Hello @ dc56
I agree, it’s unfortunate that we had to learn the hard way about oral cancer. Did they ever find the primary source of your cancer? Mine was not discovered until I was in surgery for the peg tube. When the surgeon came back she told my wife she found the primary source of my cancer, it was in back of my right tonsil. It’s hard to believe that two different ENTS did not think to look in back of my tonsils during the two year period. They numb you up to put the scope up your nose and down your throat, I’m thinking they must have some mirror with a light that would have allowed them to look in back of my tonsils. Unfortunately, it’s old news now, but if someone else has an unknown source of oral cancer, I would suggest you ask your ENT to look in the back of your tonsils. I understand there’s lots of places cancer can hide but it wouldn’t hurt to have them look there. Now that they knew where my primary source of cancer was I able to have targeted radiation to that area of my neck. It’s now 13 years post radiation & chemo, I still have my dry mouth and my taste came back slowly. After about two years I now have full taste. I had to crown what’s left of my bottom teeth and use a partial. I noticed thru the years my teeth were getting thinner & thinner between the teeth.
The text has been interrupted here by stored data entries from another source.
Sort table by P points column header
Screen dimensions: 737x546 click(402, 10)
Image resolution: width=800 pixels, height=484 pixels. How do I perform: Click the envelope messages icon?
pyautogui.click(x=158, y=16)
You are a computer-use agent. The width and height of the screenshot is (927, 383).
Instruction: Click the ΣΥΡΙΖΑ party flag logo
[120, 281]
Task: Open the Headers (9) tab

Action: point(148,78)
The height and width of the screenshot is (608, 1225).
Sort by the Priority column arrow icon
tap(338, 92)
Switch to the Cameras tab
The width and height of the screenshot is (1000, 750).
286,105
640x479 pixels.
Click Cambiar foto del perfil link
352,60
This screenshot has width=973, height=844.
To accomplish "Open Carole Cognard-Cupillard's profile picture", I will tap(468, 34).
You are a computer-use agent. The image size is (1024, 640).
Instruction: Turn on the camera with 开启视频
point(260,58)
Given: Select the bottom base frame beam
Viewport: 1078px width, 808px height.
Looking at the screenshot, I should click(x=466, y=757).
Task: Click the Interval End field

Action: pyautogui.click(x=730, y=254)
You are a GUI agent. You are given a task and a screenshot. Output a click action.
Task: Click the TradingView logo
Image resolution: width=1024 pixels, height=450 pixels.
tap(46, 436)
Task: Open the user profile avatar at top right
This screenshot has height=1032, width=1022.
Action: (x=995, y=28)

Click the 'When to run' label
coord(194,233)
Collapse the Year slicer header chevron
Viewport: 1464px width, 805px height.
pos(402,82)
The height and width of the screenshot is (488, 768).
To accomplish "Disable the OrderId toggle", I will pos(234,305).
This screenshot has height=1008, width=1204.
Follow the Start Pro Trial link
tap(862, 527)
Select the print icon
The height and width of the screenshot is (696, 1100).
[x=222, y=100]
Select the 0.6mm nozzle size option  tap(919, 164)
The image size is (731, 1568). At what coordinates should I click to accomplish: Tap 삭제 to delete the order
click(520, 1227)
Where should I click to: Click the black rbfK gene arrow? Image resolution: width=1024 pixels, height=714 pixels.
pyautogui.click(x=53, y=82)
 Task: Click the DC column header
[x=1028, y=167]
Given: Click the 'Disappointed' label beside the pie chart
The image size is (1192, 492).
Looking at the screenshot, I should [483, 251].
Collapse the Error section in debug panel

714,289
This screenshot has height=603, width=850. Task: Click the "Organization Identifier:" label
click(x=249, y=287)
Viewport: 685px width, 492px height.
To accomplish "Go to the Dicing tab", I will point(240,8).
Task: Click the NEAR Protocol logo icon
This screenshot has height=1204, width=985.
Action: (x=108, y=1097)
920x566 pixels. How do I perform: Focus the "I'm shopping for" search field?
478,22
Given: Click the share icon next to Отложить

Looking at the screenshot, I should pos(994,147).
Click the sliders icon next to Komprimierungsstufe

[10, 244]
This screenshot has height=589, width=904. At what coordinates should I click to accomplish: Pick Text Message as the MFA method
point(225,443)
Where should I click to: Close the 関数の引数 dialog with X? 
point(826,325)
I use lots of mash or sweet potatoes to help with the swallowing, fresh avocado works well to.

The most recent thing I deal with is this right neck gland that continues to swell up intermittently. Based on what I read it is know as Radiation Fibrosis. Apparently the neck muscles are now more rigid post treatment and don’t have the elasticity to snap back so well. It’s just something I learn to live with. Let me know if anyone else has the swollen gland issue as well, I hope this helps someone.